**What this task involves**
Pick up the article on the film Ven Shankhu Pol after its final sentence and continue the text.

**Reading passage**
=== Section Start ===

- Film poster
- Directed by: Asok R Nath
- Written by: Anil Mukhathala
- Produced by: Sanal Thottam
- Starring: Suresh Gopi Manoj K Jayan Jyothirmayi Meera Nandan
- Cinematography: Ramachandra Babu
- Edited by: V. T. Sreejith
- Music by: Songs:; M. Jayachandran; Anil Pongumoondu; Background Score:; Anil Pongumoondu;
- Production company: Sanal Thottam Arts
- Release date: 26 August 2011;
- Running time: 180 minutes
- Country: India
- Language: Malayalam

= Ven Shankhu Pol =

Ven Shankhu Pol is a 2011 Indian Malayalam-language family drama film directed by Asok R. Nath, starring Suresh Gopi, Manoj K Jayan, Jyothirmayi and Meera Nandan in the lead roles. This film also turned out to be the last Malayalam film of late Malayalam actor Murali. The film was initially titled Ekadasi and produced by Sandeep R Nair before it was sold on outright basis to producer Sanal Thottam.

==Plot==
Nandan (Suresh Gopi) is a well-respected and courageous war correspondent working for a reputed newspaper in Kolkata. Known for his honesty and professionalism, he has risked his life numerous times reporting from conflict zones across the world. Despite his dangerous profession, Nandan is a devoted family man. He lives with his loving wife Indu (Jyothirmayi), their two young children, his elderly mother, and his younger sister Aswathy (Meera Nandan), for whom he dreams of arranging a grand wedding.

One day, while returning from an assignment, Nandan begins to feel physically weak and emotionally detached. After a medical check-up, he is diagnosed with a terminal illness. The exact nature of the illness is never explicitly mentioned in the film, except that it is incurable and progressing rapidly. Nandan is devastated but chooses to keep the diagnosis a secret from his family. He believes that revealing the truth would only bring them unnecessary pain and panic.

As his condition deteriorates, Nandan quietly withdraws from his professional life and responsibilities. He becomes increasingly confined to his room and eventually bedridden. His physical condition worsens steadily—he is often seen lying silently in his bed, gazing at the ceiling, lost in thoughts of the life he once lived and the memories he cherished. Despite his suffering, he maintains a stoic silence, showing remarkable inner strength.

=== Section End ===

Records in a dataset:
=== Section Start ===

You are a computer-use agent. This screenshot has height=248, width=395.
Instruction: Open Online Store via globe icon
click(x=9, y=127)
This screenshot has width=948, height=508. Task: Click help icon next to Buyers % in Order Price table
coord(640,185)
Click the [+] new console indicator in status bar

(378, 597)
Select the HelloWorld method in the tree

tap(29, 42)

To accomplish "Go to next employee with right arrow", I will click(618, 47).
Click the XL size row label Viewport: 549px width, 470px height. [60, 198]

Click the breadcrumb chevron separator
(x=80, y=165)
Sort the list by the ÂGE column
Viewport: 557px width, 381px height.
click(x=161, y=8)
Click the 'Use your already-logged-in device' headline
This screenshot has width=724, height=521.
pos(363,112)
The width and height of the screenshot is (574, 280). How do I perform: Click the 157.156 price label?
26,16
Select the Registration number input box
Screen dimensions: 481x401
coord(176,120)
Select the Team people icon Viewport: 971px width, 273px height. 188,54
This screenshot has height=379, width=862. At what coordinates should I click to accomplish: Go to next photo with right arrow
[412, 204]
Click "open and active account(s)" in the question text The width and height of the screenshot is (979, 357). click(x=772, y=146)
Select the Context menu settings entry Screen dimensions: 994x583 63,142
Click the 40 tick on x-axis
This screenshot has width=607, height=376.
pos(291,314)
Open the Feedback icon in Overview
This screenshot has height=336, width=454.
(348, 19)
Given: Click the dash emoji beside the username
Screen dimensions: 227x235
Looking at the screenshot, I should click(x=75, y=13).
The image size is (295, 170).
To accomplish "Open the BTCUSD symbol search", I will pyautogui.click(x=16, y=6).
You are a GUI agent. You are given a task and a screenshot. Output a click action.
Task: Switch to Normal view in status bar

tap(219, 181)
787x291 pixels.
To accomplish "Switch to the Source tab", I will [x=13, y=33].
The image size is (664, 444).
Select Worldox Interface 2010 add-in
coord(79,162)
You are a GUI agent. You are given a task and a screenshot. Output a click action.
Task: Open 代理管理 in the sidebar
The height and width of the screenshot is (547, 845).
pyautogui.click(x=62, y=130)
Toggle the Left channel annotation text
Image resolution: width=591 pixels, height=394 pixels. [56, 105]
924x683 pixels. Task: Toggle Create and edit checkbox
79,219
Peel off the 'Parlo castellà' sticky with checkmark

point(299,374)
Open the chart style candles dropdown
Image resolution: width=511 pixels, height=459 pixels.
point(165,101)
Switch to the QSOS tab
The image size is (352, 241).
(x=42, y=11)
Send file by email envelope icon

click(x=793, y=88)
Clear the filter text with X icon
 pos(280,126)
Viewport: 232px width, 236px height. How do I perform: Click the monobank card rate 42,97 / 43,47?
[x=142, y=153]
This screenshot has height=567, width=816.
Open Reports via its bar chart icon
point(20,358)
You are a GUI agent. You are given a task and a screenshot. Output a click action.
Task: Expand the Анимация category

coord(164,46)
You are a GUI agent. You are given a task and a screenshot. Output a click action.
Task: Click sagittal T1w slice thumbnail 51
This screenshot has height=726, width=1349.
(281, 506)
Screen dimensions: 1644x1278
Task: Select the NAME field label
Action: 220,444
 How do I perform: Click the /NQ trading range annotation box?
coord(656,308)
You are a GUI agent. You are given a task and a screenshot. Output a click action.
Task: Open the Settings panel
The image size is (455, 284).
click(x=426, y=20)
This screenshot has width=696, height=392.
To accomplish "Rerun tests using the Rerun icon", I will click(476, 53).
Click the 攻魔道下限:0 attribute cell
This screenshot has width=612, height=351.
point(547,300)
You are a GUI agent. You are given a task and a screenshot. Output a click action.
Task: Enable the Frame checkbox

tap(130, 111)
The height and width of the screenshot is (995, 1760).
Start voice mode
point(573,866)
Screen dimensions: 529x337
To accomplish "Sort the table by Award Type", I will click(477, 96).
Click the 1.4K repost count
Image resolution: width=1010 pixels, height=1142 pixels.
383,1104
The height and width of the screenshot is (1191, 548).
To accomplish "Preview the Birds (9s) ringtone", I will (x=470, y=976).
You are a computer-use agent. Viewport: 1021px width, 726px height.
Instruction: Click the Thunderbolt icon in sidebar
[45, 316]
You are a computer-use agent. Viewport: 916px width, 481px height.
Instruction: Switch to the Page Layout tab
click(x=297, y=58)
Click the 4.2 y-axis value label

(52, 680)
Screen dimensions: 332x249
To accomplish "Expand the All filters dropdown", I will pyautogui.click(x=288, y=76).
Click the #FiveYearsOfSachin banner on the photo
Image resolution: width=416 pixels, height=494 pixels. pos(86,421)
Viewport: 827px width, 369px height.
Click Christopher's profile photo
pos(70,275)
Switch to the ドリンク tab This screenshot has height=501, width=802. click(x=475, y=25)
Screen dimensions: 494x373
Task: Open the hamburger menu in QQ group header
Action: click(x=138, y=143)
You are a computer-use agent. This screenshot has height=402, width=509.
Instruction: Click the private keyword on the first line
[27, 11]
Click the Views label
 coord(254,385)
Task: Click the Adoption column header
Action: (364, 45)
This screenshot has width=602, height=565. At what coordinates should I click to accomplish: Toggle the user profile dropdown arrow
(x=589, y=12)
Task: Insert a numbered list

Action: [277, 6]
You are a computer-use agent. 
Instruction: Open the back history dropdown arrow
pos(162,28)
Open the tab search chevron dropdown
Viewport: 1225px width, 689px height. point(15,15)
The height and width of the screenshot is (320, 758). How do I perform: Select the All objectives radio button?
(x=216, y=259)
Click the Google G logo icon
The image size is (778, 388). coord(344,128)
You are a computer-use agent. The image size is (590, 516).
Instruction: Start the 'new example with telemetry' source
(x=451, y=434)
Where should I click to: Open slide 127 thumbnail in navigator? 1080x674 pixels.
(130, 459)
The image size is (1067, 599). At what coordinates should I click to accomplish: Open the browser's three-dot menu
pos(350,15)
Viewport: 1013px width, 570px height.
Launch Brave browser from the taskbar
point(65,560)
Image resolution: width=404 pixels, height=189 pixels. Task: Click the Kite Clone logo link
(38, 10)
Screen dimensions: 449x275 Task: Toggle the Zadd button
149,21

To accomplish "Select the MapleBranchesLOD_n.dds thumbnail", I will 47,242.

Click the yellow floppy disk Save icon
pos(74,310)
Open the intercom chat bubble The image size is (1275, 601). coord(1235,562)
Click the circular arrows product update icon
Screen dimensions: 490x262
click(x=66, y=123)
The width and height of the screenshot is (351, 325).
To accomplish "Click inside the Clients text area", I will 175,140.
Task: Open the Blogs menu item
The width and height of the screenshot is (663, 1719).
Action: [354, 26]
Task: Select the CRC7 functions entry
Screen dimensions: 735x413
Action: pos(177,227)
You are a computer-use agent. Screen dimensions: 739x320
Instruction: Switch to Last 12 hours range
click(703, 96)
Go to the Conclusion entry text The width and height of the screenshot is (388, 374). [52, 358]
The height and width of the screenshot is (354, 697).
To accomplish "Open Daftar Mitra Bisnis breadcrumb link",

=== Section End ===

**Answer area**
His wife Indu begins to sense that something is wrong. She notices the changes in his health, his detachment, and his lack of communication. However, Nandan avoids her concerned questions, brushing them off with vague answers. Meanwhile, his mother and sister also begin to worry, but like Indu, they are left in the dark.

Aswathy, unaware of her brother's condition, continues to dream about her future, including a marriage that Nandan had promised to arrange. He watches her happiness quietly, hiding the fact that he might not be there to fulfill that promise. His emotional burden becomes heavier each day, knowing he cannot share his pain.

As time passes, Nandan's condition reaches a critical stage. His health declines rapidly, and the family, now fully aware that something is gravely wrong, tries to care for him without knowing the true cause. Indu becomes emotionally distraught, unable to understand why the man she loved is slipping away from her.

In a heartbreaking final act, Nandan dies peacefully at home, surrounded by the family he tried to protect through silence. Only after his death does the full extent of his illness and sacrifice become clear to his loved ones. The film ends on a note of quiet grief, with the family coming to terms with his loss and the silent love with which he endured his suffering.

==Cast==
- Suresh Gopi as Nandan
- Murali
- Manoj K Jayan
- Jyothirmayi as Indu
- Meera Nandan as Aswathy
- Anoop Menon
- Lalu Alex
- Chembil Ashokan
- Sukumari
- Sreekutty

== Reception ==
A critic from Indiaglitz wrote that "All in all, 'Venshakupol' targeted at the rarest gentry, will not have much takers and is all set to disappear in a week".